Więcej podobnych artykułów przeczytasz na stronie głównej Gazeta.pl
Matka Louisa de Funesa była z kolei zmuszona samotnie wychować trójkę dzieci. Miała na niego duży wpływ i w późniejszym okresie była inspiracją dla większości odgrywanych przez niego postaci. Aktor w wielu wywiadach wspominał, że miewała regularne napady złości, często kłamała i była bardzo wybuchowa. Kiedy więc Louis został komikiem, stwierdził, że to właśnie te cechy przeniesie na ekran i wyolbrzymi je w taki sposób, aby bawiły publiczność.
Louis de Funes w dzieciństwie nie był zbytnio wygadany. Jako młody chłopak był wręcz wycofany, ale bardzo lubił parodiować swoich nauczycieli. Próbował nawet swoich sił w teatrze. Jako 12-latek po raz pierwszy stanął na scenie i wcielił się w rolę żandarma. Można więc powiedzieć, że jego debiut był wręcz proroczy.
Młody Louis nie mógł jednak związać się z aktorstwem. Jego rodzina nie należała do zamożnych, dlatego postanowił wstąpić do szkoły wojskowej. Odrzucono go jednak ze względu na niski wzrost i wagę. Chcąc zarobić na utrzymanie rodziny, de Funes pracował jako dekorator wystaw sklepowych, kreślarz oraz pomocnik księgowego. Często go jednak zwalniano. Matka de Funesa chciała z kolei, żeby jej syn został duchownym. Ten jednak nie był zbytnio przekonany do tego pomysłu.

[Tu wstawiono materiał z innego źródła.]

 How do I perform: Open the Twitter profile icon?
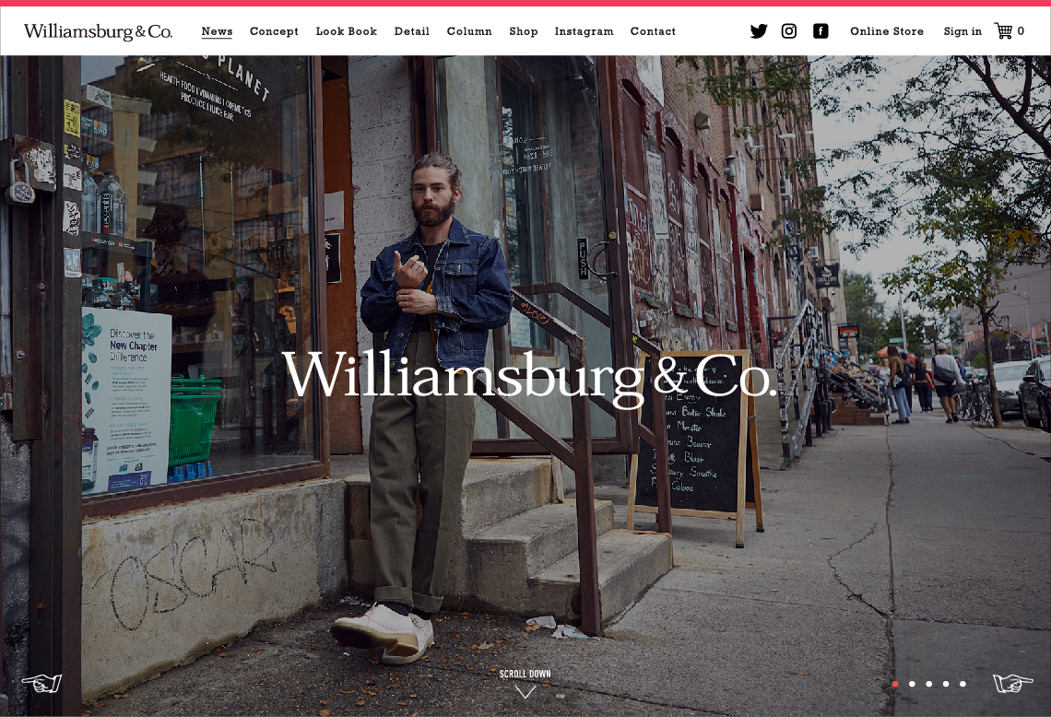click(758, 31)
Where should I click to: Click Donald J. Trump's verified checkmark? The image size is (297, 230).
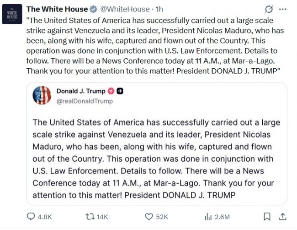click(x=111, y=91)
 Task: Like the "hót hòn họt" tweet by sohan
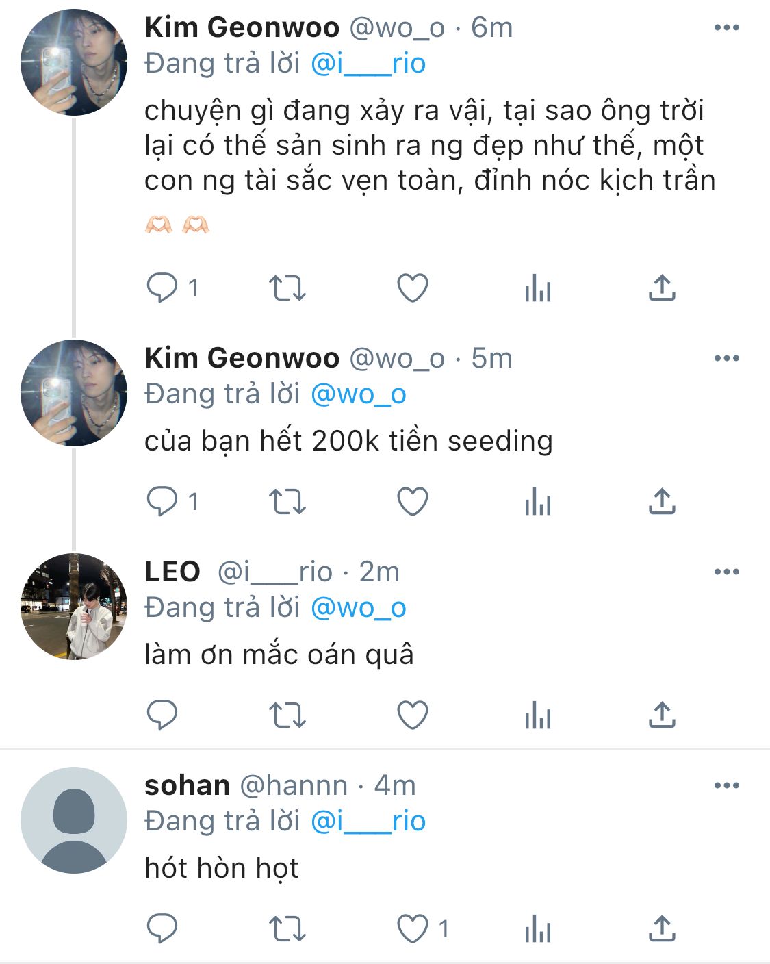[413, 929]
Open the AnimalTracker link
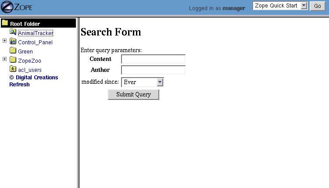Image resolution: width=329 pixels, height=188 pixels. (x=36, y=33)
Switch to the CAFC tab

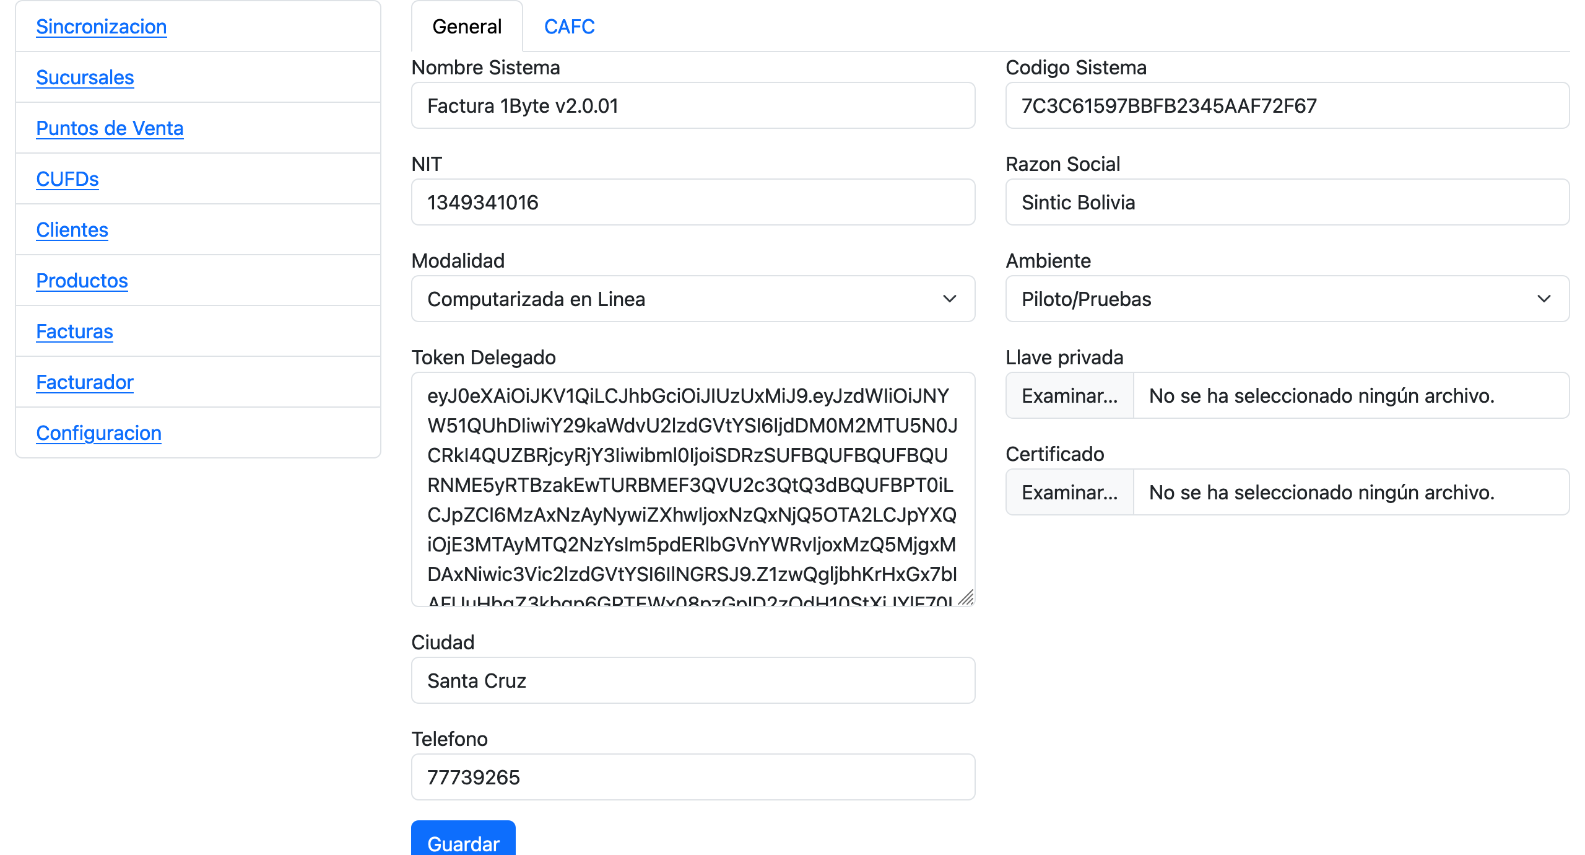click(569, 27)
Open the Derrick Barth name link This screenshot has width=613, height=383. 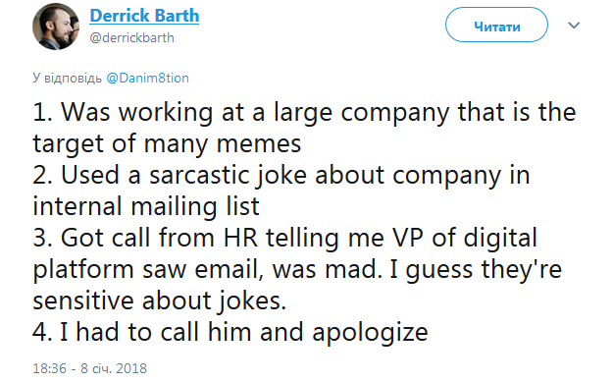point(144,16)
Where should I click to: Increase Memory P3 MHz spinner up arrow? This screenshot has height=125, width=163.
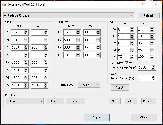click(78, 53)
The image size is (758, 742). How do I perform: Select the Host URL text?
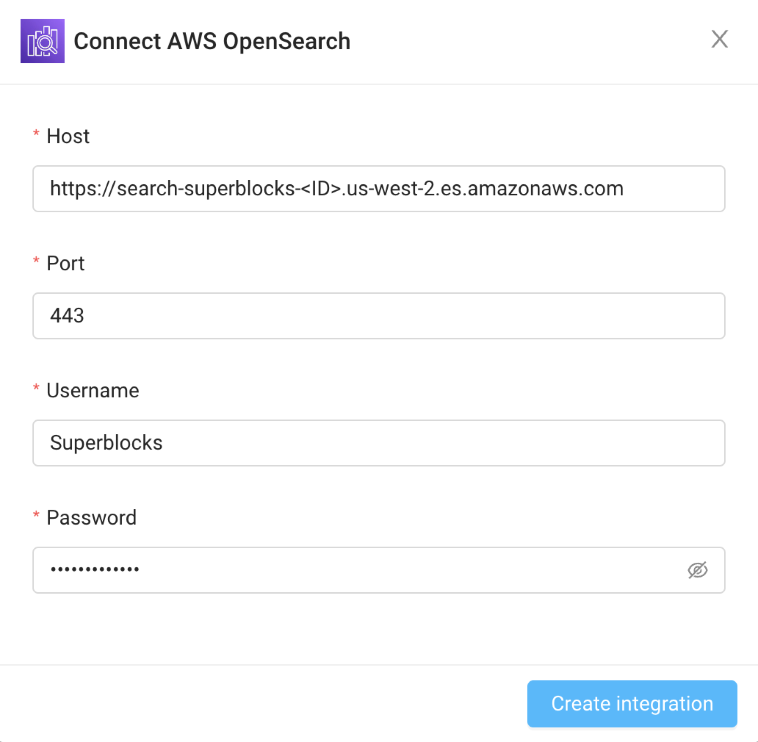(337, 189)
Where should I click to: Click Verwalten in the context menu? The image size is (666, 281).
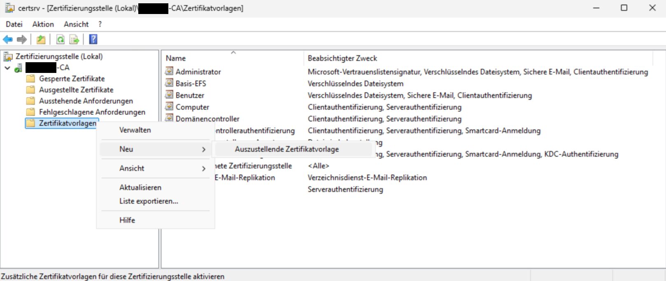click(x=135, y=130)
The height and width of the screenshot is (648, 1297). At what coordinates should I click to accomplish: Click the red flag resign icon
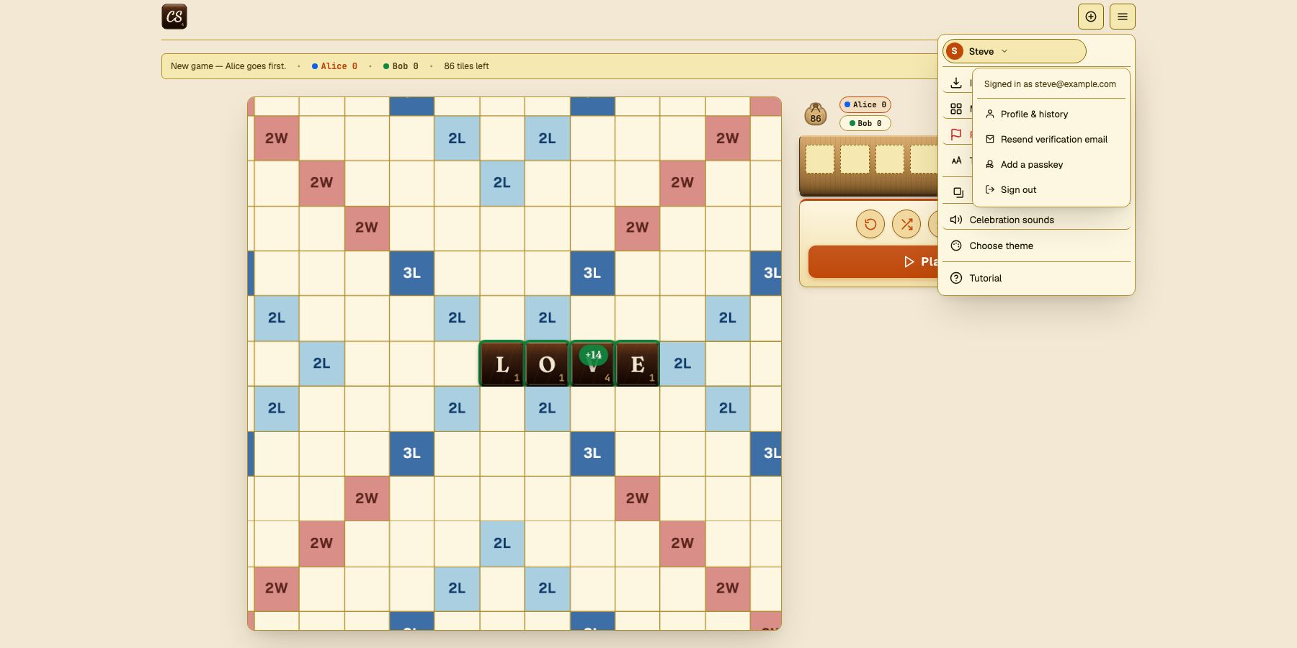tap(956, 135)
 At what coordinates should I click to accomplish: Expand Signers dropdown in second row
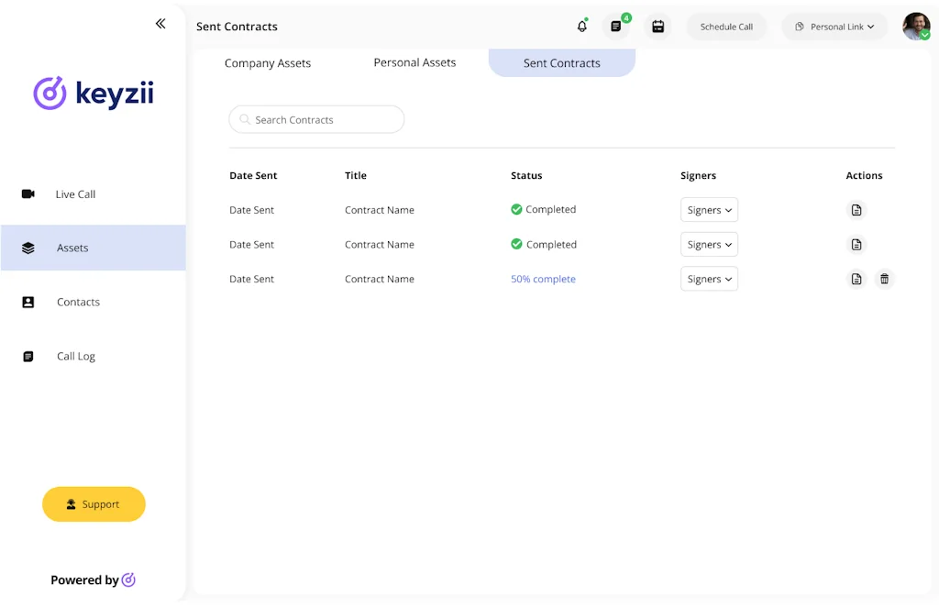709,245
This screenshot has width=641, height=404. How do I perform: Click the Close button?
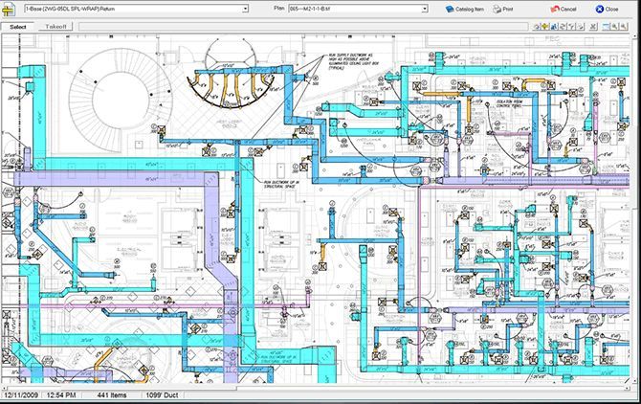(607, 9)
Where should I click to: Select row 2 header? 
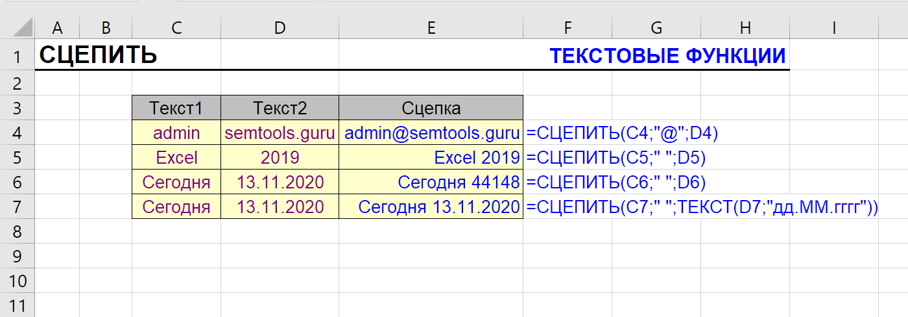pyautogui.click(x=18, y=83)
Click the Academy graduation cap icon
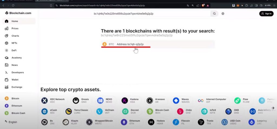This screenshot has height=129, width=277. coord(7,58)
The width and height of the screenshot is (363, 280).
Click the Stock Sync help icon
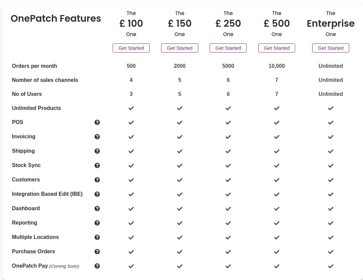(97, 165)
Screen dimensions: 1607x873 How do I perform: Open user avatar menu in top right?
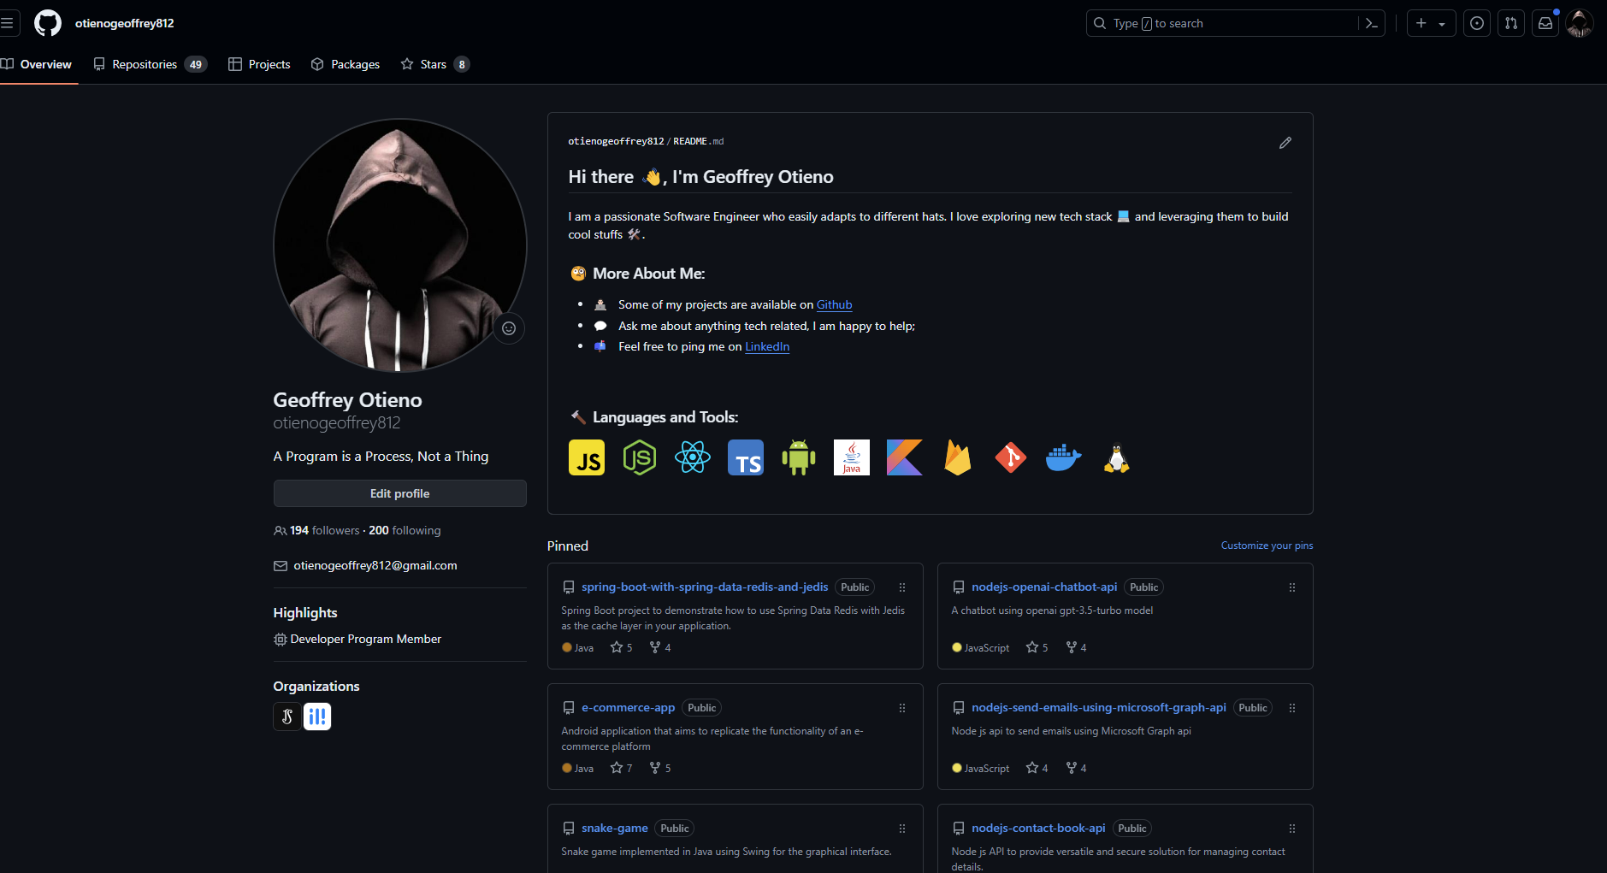[1579, 23]
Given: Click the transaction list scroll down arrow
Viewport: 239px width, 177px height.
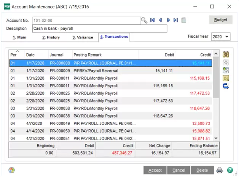Looking at the screenshot, I should click(x=216, y=138).
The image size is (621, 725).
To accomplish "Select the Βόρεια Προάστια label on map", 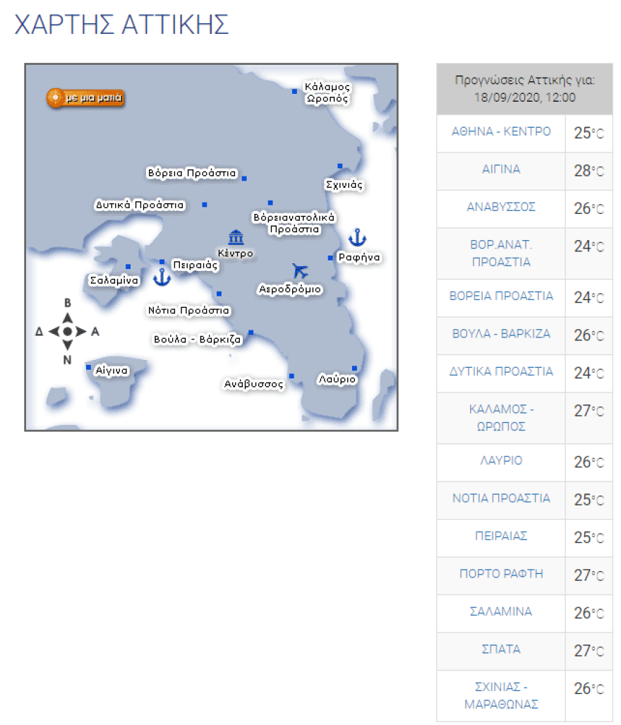I will (191, 173).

Przez wiele lat de Funes utrzymywał się, grając na pianinie w barach i restauracjach oraz udzielając lekcji gry na tym instrumencie. Wieczorami zarabiał na życie, a za dnia uczęszczał na zajęcia z aktorstwa. Zapisał się do prestiżowej szkoły teatralnej Rene Simona, gdzie poznał reżysera Daniela Gelina, dzięki któremu dostał pierwszą rolę w teatrze. Na dużym ekranie zadebiutował w 1946 roku w filmie "Kuszenie Barbizona". Grał tam jednak rolę epizodyczną. Na przełom w swojej karierze musiał poczekać do 1956 roku, kiedy to dostał rolę w komediodramacie "Czarny rynek w Paryżu". Film ten cieszył się we Francji dużą popularnością, a de Funes na tym skorzystał. Niedługo później zagrał pierwszą w swojej karierze główną rolę w komedii "Jak włos w zupie", a następnie w filmach "Ani widu, ani słychu" i "Taxi, ruletka i corrida". Jednocześnie rozwijał karierę teatralną.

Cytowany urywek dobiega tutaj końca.